Пошла дикая охота. Уже не катальные только ловцы искали живой добычи, а шло на ловлю каждое частное лицо, которое хотело заменить себя или члена своей семьи рекрутом из чужой, иногородней семьи или просто заработать на зачетной квитанции.

Образовались шайки еврейских бандитов, которые рыскали по дорогам и постоялым дворам, обманом или насильно отнимали у проезжих лиц паспорта и затем представляли захваченных в воинские присутствия как «пойманников» для сдачи в солдаты.

Просветитель середины прошлого века, писатель И.Б. Левинзон, в своей книге «Мир произвола» дает следующую картину безудержного катального насилия во время рекрутского набора: «Менахем-делец в молодости занимался контрабандой и тому подобными темными делами. Со временем он сколотил состояние, благодаря чему стал заправилой в своем кагале. Этот делец увидел, что ловля и торг рекрутами весьма выгодное дело, что оно как бы только и создано для него испокон веков. Менахем отложил в сторону все другие дела и придумывал разные ухищрения, чтобы завоевать доверие своих сородичей и заведовать в кагале делами рекрутчины. Его дом превратился в сборище бедняков. И кто сможет рассказать о том зле и насилии, которые творились в доме Менахема-дельца во время набора рекрутов! На каждом шагу справедливость и правда попирались; закон Торы и хорошие законы государства были втоптаны в грязь. Вопли обездоленных доходили до небес. Женщины простирали руки, взывая к Всевышнему, падали в обморок. Здесь горько плакал ребенок и проливал слезы восьмидесятилетний старец. Но для уха обер-ловца их плач звучал как музыка. Он прохаживался среди толпы, смеялся или свистел своим птичкам в клетках, садился за стол в кругу своей семьи. Этот негодяй был невероятно жесток, и мир подобного ему еще не видал. Никогда Менахем не утешит плачущего перед ним человека. Наоборот, своими грубыми и злобными ругательствами он увеличивает горе, причиняет боль».

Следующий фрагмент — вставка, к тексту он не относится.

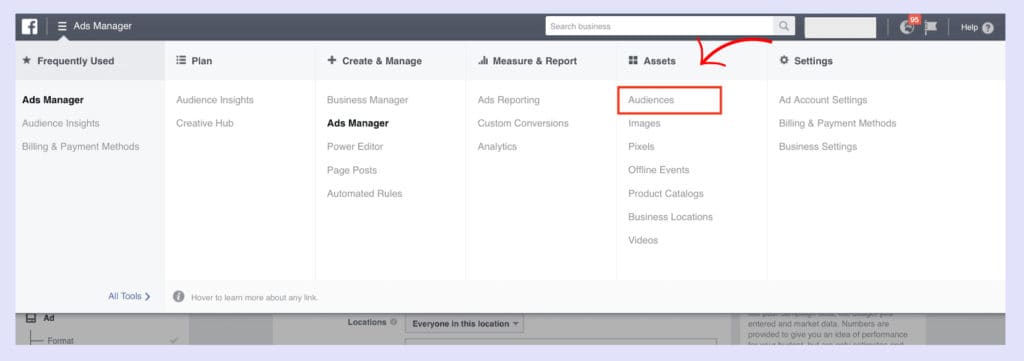This screenshot has height=361, width=1024.
Task: Click the Facebook logo icon
Action: [x=29, y=27]
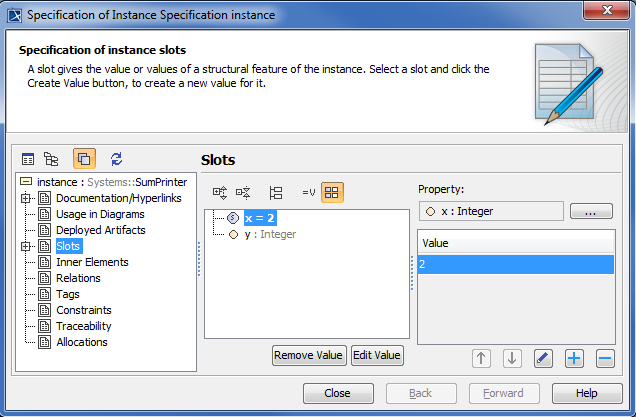Select Constraints in the left tree
636x417 pixels.
pyautogui.click(x=83, y=310)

Описываемое Левинзоном не случайная сценка, а картина быта того времени. Это подчеркнутая реальность общественной несправедливости и разбоя. Об отношении власть имущих к подобным позорным явлениям свидетельствует следующий факт, который Левинзон приводит. Однажды суд разбирал дело о незаконно отданном в рекруты бедняке в присутствии местного губернатора — человека умного и справедливого. Этот последний откровенно заявил женщине, у которой незаконно взяли сына, которому давно минуло 30 лет: «Я знаю, что правда на твоей стороне, несчастная женщина, но что мне делать, когда двенадцать собак из вашей среды присягнули перед Господом Богом о том, что твоему сыну всего лишь 23 года? Пусть Господь это видит и рассудит, а я и русский трон здесь ни при чем».